In the fourth and final issue plaintiff presents for review, she complains of the following remarks of defense counsel made during closing argument:

“So, it’s up to you, in looking at these two people and hearing them testify and knowing something about their background, as to who you are going to believe. Are you going to believe a reputable surgeon, who has practiced here in this county since 1961, or are you going to believe somebody that’s got this lawsuit against him?”

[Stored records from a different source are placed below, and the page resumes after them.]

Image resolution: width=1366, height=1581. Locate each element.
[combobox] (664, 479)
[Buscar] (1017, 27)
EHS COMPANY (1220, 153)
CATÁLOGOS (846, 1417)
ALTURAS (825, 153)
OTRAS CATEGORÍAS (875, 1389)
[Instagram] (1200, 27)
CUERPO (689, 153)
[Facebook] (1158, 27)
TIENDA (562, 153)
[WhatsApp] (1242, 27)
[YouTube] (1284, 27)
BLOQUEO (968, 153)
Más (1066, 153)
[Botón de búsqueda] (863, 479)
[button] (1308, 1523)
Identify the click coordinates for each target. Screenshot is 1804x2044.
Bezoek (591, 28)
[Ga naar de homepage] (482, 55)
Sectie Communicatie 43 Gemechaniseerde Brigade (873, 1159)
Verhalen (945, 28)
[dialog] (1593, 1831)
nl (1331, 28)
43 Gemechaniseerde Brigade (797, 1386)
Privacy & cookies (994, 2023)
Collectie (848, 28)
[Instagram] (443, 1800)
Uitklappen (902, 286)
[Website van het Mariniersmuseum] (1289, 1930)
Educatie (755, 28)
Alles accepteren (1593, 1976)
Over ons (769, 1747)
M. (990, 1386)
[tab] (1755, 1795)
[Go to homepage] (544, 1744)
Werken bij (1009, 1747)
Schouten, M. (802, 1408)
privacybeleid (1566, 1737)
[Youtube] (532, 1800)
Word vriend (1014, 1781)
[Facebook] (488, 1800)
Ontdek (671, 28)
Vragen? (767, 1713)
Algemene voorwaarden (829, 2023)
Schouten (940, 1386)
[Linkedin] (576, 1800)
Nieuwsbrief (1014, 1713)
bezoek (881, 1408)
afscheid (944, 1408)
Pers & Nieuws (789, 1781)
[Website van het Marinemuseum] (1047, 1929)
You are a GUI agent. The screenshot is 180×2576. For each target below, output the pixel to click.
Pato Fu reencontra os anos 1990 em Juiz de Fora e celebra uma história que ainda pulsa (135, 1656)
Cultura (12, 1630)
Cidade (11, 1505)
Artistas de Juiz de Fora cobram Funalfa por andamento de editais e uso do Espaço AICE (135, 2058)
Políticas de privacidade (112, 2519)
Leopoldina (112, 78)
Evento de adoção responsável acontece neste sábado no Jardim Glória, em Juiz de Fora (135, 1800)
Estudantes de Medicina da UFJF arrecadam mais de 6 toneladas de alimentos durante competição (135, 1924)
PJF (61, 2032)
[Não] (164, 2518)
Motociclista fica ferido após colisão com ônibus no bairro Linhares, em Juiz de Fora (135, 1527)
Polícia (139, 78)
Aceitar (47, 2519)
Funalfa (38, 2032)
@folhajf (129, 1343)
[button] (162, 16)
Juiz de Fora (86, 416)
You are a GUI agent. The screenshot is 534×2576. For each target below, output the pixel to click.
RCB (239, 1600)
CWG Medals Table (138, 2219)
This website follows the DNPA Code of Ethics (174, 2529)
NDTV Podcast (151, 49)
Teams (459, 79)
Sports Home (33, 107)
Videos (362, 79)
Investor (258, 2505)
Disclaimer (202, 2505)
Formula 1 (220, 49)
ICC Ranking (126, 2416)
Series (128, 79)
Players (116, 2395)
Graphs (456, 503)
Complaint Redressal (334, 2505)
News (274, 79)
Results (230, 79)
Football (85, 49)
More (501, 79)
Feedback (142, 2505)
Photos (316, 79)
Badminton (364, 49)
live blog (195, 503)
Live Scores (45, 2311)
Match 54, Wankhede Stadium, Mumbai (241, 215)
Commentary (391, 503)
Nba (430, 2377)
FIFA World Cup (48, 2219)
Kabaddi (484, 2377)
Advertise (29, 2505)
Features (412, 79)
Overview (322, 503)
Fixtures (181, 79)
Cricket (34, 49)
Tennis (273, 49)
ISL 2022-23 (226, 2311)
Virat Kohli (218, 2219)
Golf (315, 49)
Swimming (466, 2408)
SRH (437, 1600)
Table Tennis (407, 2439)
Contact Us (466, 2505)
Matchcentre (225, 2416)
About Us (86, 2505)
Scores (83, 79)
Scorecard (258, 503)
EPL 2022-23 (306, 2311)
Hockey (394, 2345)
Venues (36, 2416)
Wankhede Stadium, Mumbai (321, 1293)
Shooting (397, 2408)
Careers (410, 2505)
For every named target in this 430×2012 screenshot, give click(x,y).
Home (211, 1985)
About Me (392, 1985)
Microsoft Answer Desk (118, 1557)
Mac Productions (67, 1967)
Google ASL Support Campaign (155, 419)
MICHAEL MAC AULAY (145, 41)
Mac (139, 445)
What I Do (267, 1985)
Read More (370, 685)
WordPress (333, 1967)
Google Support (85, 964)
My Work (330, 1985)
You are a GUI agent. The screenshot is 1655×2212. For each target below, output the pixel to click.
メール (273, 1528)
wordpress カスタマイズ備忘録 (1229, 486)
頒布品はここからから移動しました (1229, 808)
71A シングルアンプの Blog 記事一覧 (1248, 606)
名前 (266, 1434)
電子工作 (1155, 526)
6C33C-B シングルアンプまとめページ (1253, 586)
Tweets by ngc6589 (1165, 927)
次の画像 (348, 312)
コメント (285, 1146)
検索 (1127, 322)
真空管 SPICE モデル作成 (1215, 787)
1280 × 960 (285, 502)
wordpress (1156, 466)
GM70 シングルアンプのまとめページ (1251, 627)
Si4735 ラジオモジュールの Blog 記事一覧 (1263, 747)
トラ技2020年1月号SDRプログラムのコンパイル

The plaintiff did not object to the remark at the time it was made, during trial; hence, the issue is waived for review. (See Senase v. Johns (1981), 96 Ill. App. 3d 164, 420 N.E.2d 1104.) Even if the issue were not waived, we think that the remark, though regrettable, would constitute, under the circumstances of the instant case, but harmless error.

Affirmed.

KASSERMAN, J., concur.

JUSTICE HARRISON,

dissenting:

While the decision of whether or not to declare a mistrial rests within the sound discretion of the court, a mistrial should be declared when the trial is interrupted by some occurrence of such a character that, because of it, one of the parties cannot have a fair trial. (Needy v. Sparks (1977), 51 Ill. App. 3d 350, 359, 366 N.E.2d 397.) Precisely such an occurrence took place here, where defendant, in the presence of the entire jury, carried the stricken juror from her chair and tended *242to her. While there is nothing to suggest that defendant’s actions resulted from anything less than admirable and humanitarian motives, it simply defies common sense and human experience to hold, as the majority does, that the issue of defendant’s alleged malpractice could be fairly resolved by jurors who had just watched defendant rescue their fallen counterpart.